**Raw data:**
• • •

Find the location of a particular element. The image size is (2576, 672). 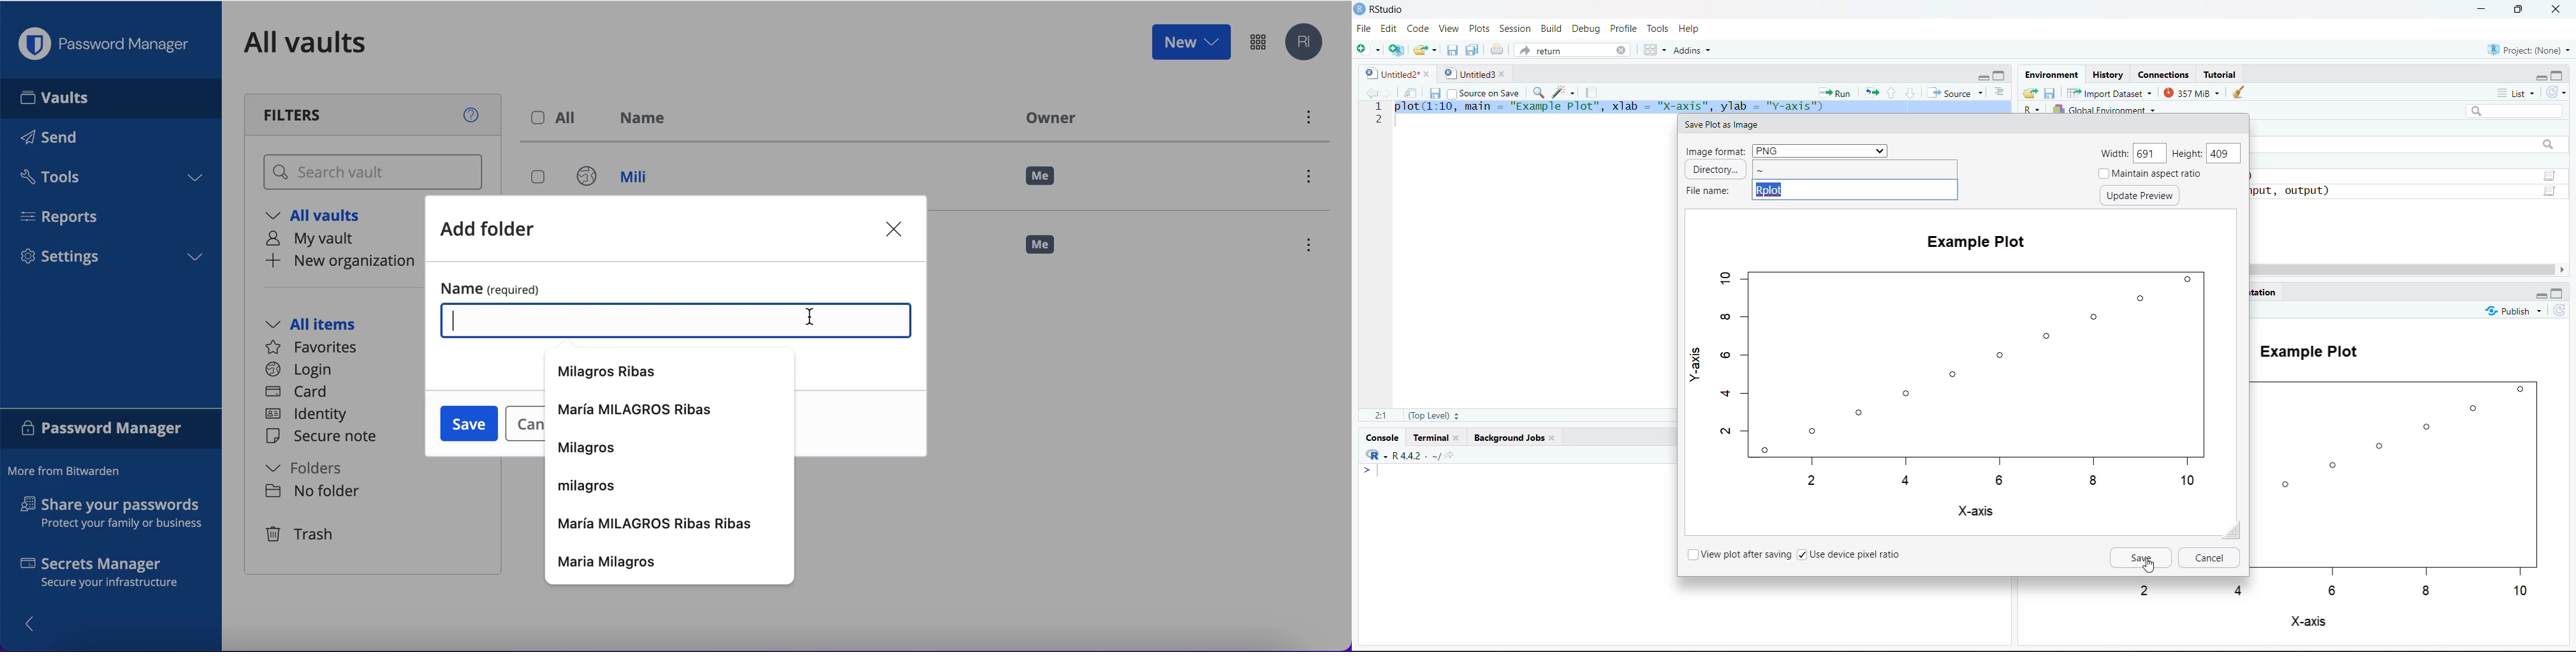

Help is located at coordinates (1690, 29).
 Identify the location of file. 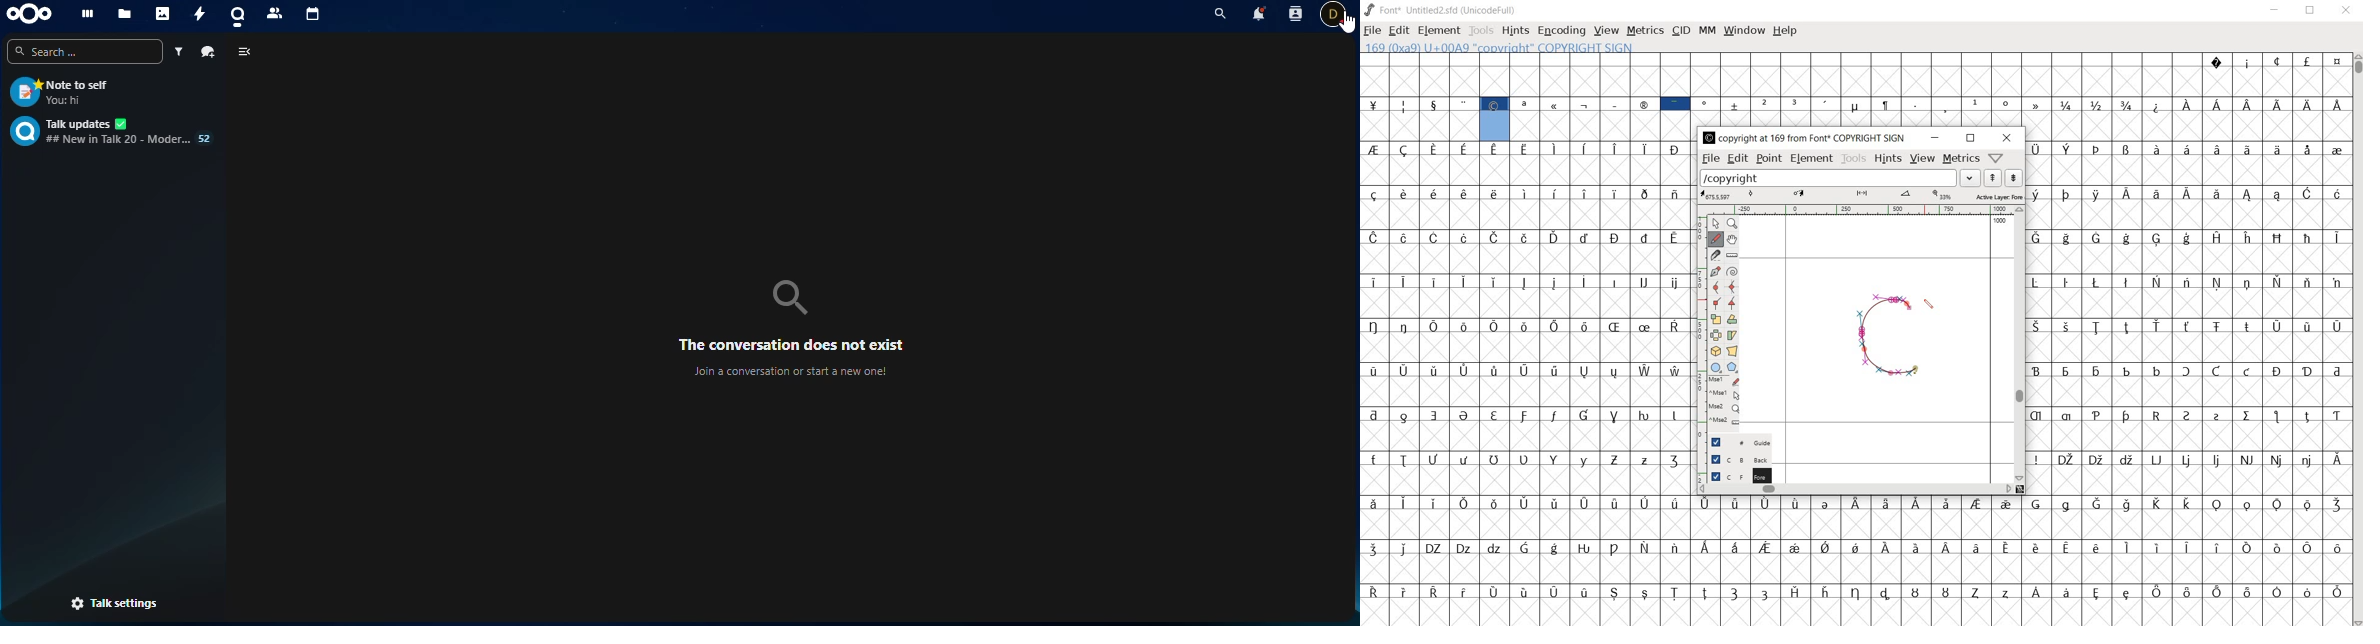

• • •

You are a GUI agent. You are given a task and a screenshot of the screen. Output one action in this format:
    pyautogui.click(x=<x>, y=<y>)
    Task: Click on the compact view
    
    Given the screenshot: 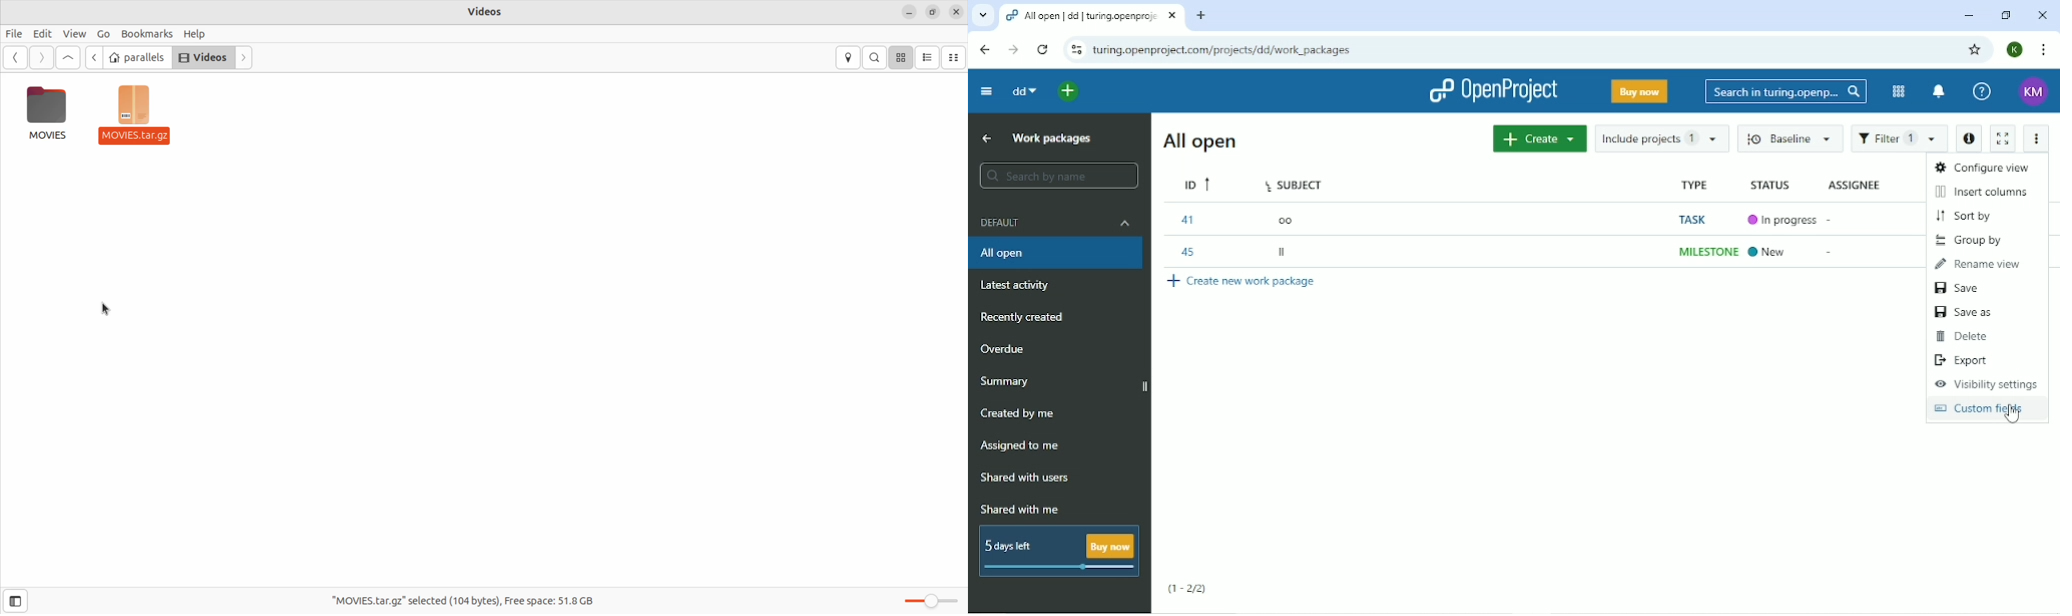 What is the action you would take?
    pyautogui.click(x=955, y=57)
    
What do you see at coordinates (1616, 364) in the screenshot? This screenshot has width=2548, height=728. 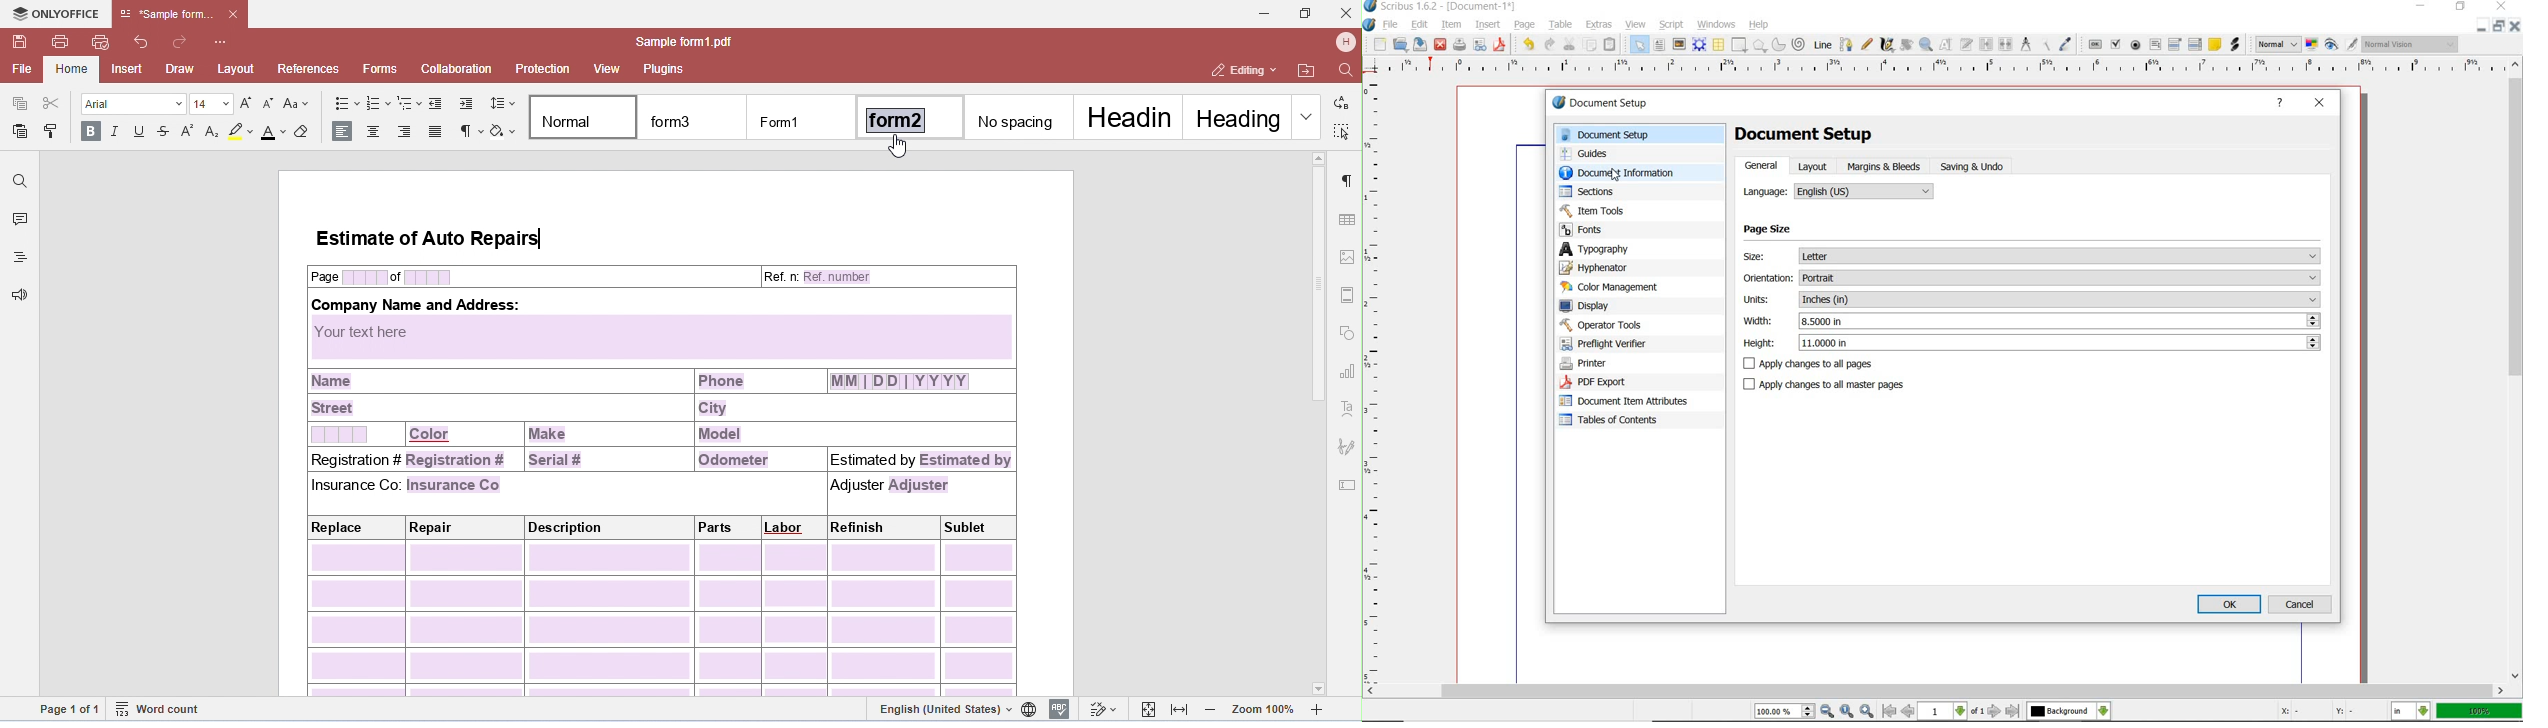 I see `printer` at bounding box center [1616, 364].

• • •

**Written instruction:** Print the material from the line with "Find the location" up to and including the line with "Identify the location of file.", word for word, with the pictures left out.

**The solution:**
Find the location of a particular element. The image size is (2576, 672). 

Help is located at coordinates (1690, 29).
 Identify the location of file. 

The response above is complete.